Readers may remember that in last year’s summer issue on labor we talked about a roundtable organized by MR for activists in the labor movement and held in our office in New York last March. The idea was to provide a forum for labor activists to establish connections among themselves and to discuss issues of common interest at a particularly important historical moment, at a time when the labor movement in various parts of the world, including the United States, is beginning to show signs of renewal. We also hoped to revive the long dormant connection between the socialist left and the labor movement, and we were very pleased to discover that people within the movement were anxious to work with us too.
The discussion, as we reported at the time, was very encouraging, and it was agreed that more such events should be organized in other parts of the United States. In January of this year, MR co-sponsored another roundtable, this time in Los Angeles. Fernando Gapasin (co-author with Michael Yates of the piece on “Organizing the Unorganized” in our summer issue), from the UCLA Labor Center and a long time labor activist and organizer, brought together a diverse group from the local labor community in a room provided by the Pilipino Worker’s Center.
With a caution that is customary for any such meeting, Fernando invited about 40 people, with the expectation that about 20 would show up. In the event, there were more than 40 people there. Two things were especially remarkable about the people who came: their ethnic diversity (as you might expect in Los Angeles) and, more surprisingly, the number of young people—lots of activists in their twenties.

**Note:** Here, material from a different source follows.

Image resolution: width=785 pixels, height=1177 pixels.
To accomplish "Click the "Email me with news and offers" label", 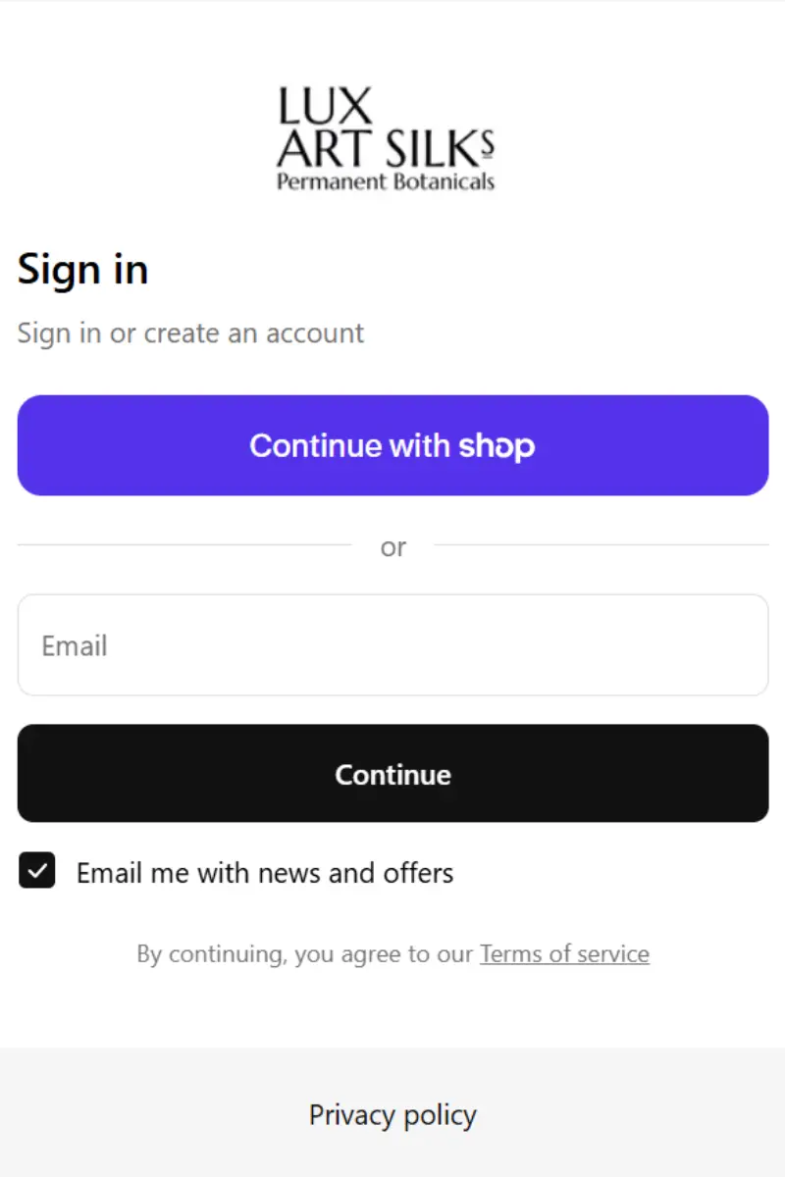I will [x=265, y=873].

MR was represented by Ellen, who made some introductory comments, as did Fernando, Bill Fletcher (Education Director of the AFL-CIO, who had been the moderator of our first roundtable and who is already busy organizing more such events in other cities—for instance, in Atlanta and the Bay Area in California), Eric Mann (L.A. Labor/Community Strategy Center), Jay Mendoza (Pilipino Worker’s Center), and Anibel Comelo (UCLA Labor Center, and actively involved in recruiting young labor organizers). The introductory remarks were short, followed by a lively discussion, with wide participation by most of those present. What was supposed to be a two hour session turned out to be closer to four hours, and every time Fernando suggested a break, the participants insisted on continuing the discussion.
Inevitably in such a large and diverse gathering, with so many urgent issues facing labor today, and so many people very eager to discuss them, the discussion ranged widely and freely. But some general and common concerns came through very clearly.
Much was said about the “window” opened by the recent changes in the AFL-CIO. But apart from the danger that the window may already be closing, with a backlash and renewed red-baiting already coming to the surface, people clearly felt that there was only so much that could ever be expected from the official labor movement. There were some hints of the tension that has always plagued the left in its relations with organized labor: the pressures operating on socialists who work within a relatively conservative union apparatus—on the grounds that, for better or worse, these are the largest existing organizations of the working class—and the requirements of activists outside the union structure, whether socialists or other kinds of militant movement organizers. But this tension for the most part stayed below the surface. What’s really needed, those present kept saying—and this theme may have been the most persistent of the whole discussion—was rank-and-file democracy.
It’s true that the workers represented at this meeting typically belonged to lower paid sectors often neglected by the mainstream labor movement, sectors in which people of color are, of course, disproportionately represented. So racial and ethnic divisions no doubt reinforced the sense of a division between labor “bureaucrats” and the movement’s rank and file. But though the problems of racism certainly represented an important undercurrent, it’s interesting that the issue was not formulated as a problem of racism but as a problem of democracy and power from below.
The other major point that surfaced repeatedly was the need for a “vision.” Before the meeting, we had been led to expect that there would be a division between those who were solely concerned with day-to-day organizational problems and the pressures of everyday activism, and those who were interested in larger questions and ideological struggle. But though one or two comments were made about the dangers of ideological abstraction at the expense of practical activism, in general that division was surprisingly muted. Many people insisted on the importance of a “vision”—the kind of larger vision that used to inspire socialist activists—in the process of organizing workers for day-to-day struggles.
This meeting in LA confirmed our view that things are happening, that there are new energies and new possibilities of struggle. We want to continue to help in any way we can.